Drip irrigation (also known as micro-irrigation or trickle irrigation), transports low-pressure water to plants through a network of plastic tubes and emitters, delivering it to precise locations in your garden. Some systems may also contain soaker hoses, which release water along their entire lengths. Because of the low flow and low pressure, water is applied much more slowly than with a sprinkler system. Also, plant roots fare better with even soil moisture than the wet/dry fluctuation that results from sprinkler irrigation. Whether your garden is ornamental or food-producing, a drip irrigation system can be used with equal success.
Why is it better than traditional sprinkler systems?
With sprinkler systems a lot of water is wasted. This is due to wind and evaporation of the spray droplets flying through the air, as well as runoff. Drip irrigation systems use less water, because it’s applied directly where the plants need it most. While sprinkler systems are 50-70% efficient, drip irrigation exceeds 90% efficiency!

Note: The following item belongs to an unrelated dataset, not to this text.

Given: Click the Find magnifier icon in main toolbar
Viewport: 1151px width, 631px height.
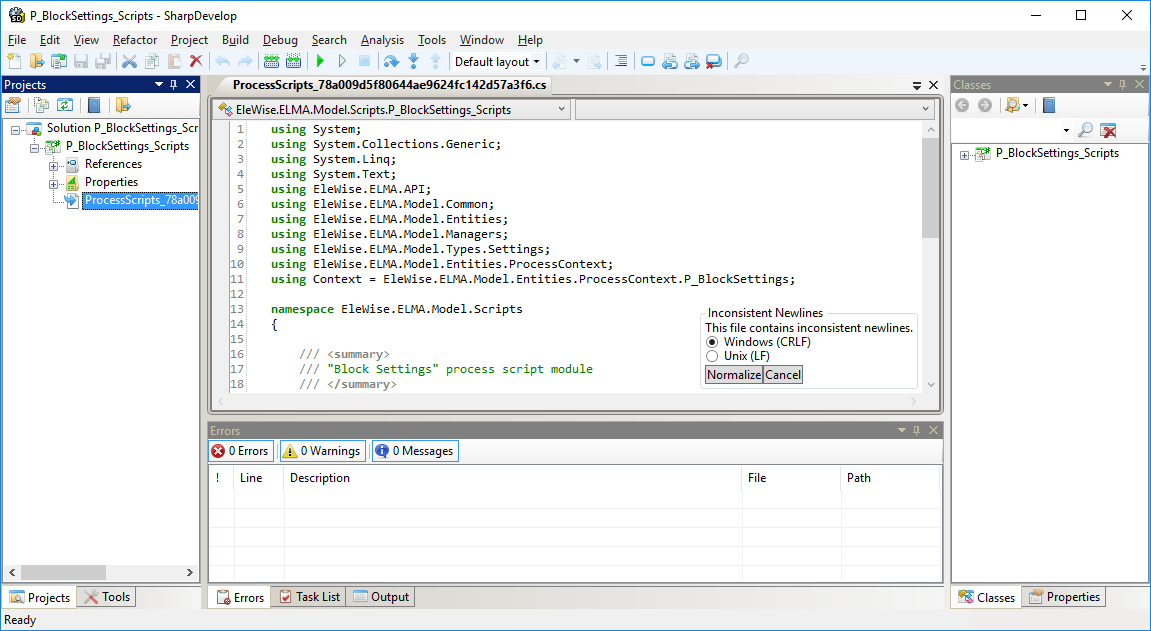Looking at the screenshot, I should click(x=741, y=62).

Additional benefits of drip irrigation include:
Saves Water: Limits water loss caused by runoff, wind, and evaporation, due to its slow and direct watering method. Studies show that drip irrigation systems use 30 – 50% less water than conventional watering methods, such as sprinklers.
Improves Growth: Smaller amounts of water applied over a longer amount of time provide ideal growing conditions. Drip irrigation extends watering times for plants and prevents soil erosion and nutrient runoff. Also, because the flow is continuous, water penetrates deeply into the soil to get well down into the root zone.

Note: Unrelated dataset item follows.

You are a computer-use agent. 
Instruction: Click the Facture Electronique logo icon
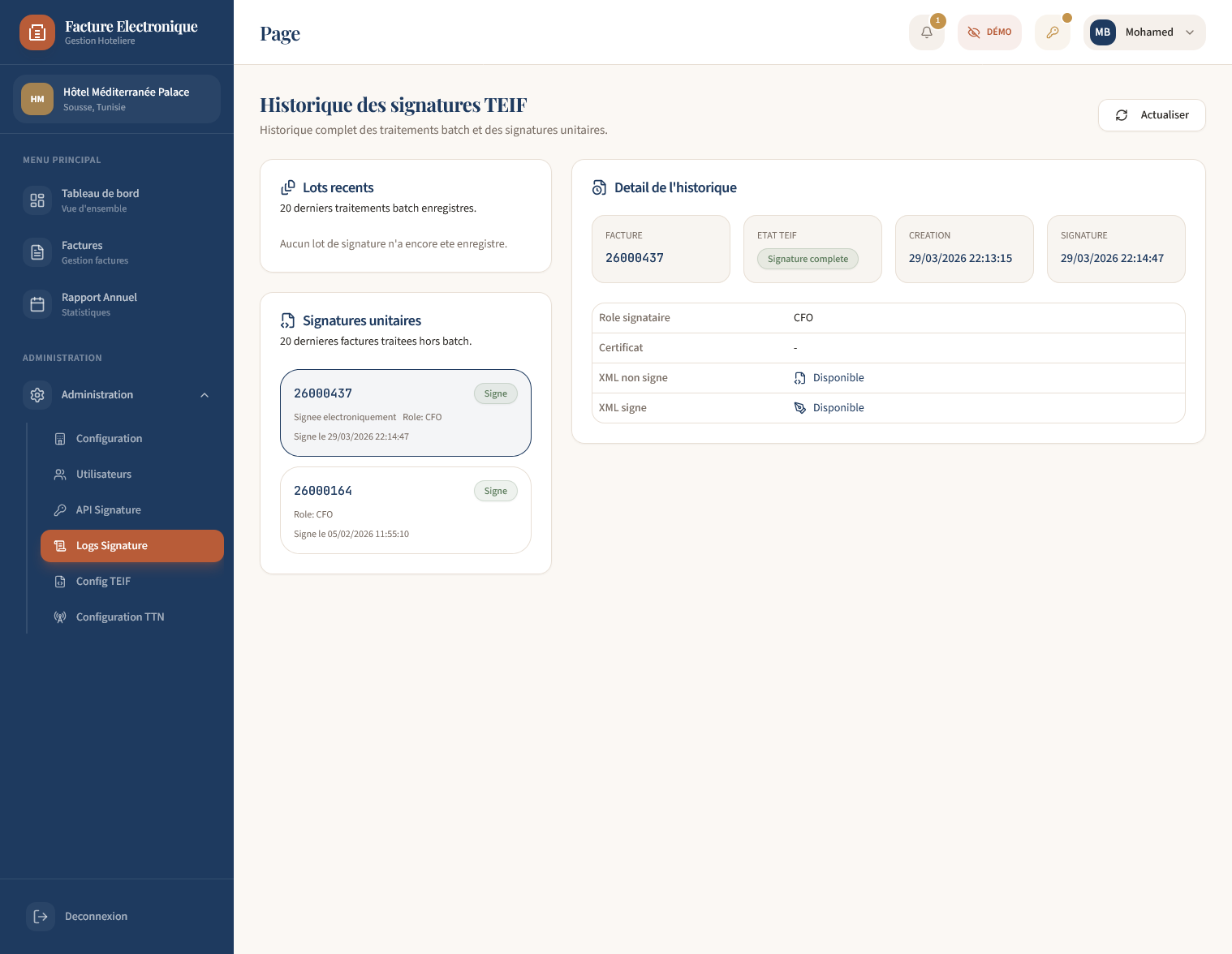tap(37, 32)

Discourages Weeds: Water is only delivered where it’s needed. Drip irrigation allows the rows between plants to remain dry, improving access and reducing weed growth.
Saves Time: Setting and moving sprinklers is not required. A timer can be added to the system for automatic watering. Can be managed automatically, with an AC or battery powered controller.
Helps control fungal diseases, which grow quickly under moist conditions. Wet foliage can spread disease. Prevents disease by minimizing water contact with leaves, stems, and fruit of plants.
Adaptable: A drip irrigation system can be modified easily to adjust to the changing needs of a garden or lawn. Can be easily expanded or adjusted to accommodate additional plants: emitters can be exchanged or removed, emitter lines can be re-positioned, and drip lines can be plugged.
The low-volume requirement of drip irrigation is a good match with supply lines that are old, corroded, and therefore restricted.
Although this system sounds great and simple enough, there a lot of factors that must be addressed when installing a drip irrigation system. Root development can be restricted if emitters are poorly placed, and it can be difficult to know if the system is working properly just by looking at the water seeping in. Drip tubing can be a trip hazard if not properly fastened down and/or covered with mulch. Furthermore, as with high-pressure sprinkler systems, regular maintenance inspections are needed to preserve system effectiveness. Hire a professional if you are unsure about your irrigation upgrade.